I freely concede I could be wrong with respect to directors and partners. I
work at a software company and my girlfriend works at a law firm.

I absolutely agree with you that the odds of getting rich by starting a
company are low, all I'm saying they're better than the odds of getting rich
by other means.

------
lionhearted
Major error with this line of thinking:

> A more rational career path for money-making is one that rewards effort, in
> the form of promotions, increased security, salary and status.

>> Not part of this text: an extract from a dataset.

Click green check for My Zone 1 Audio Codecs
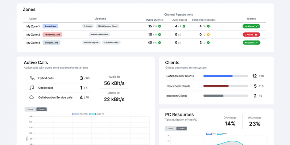This screenshot has height=145, width=290. 184,26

You trade off _a lot_ if you're getting paid for effort instead of for
results. No one wants effort. No one wants a badly burnt steak, not well
cooked pie, crummily engineered car, and so on. But people will gladly pay a
lot for results. Desiring to get paid despite burning steak ("rewarding
effort") is a path to much less wealth than you could make, but even more
scary, it's a path to much less happiness. Getting paid while failing to
deliver what people wanted destroys your self esteem. Doing interesting work
and needing to get it right is engaging and stimulating. Harder, more risky,
sure. But much more enjoyable and fulfilling.

> Startups, unfortunately, punish effort that doesn’t yield results.

Right - no wants to pay _for_ burnt steak. You want to get paid for turning on
the grill, regardless of how it comes out? Don't expect to get paid much, or
to have a particularly stimulating work life.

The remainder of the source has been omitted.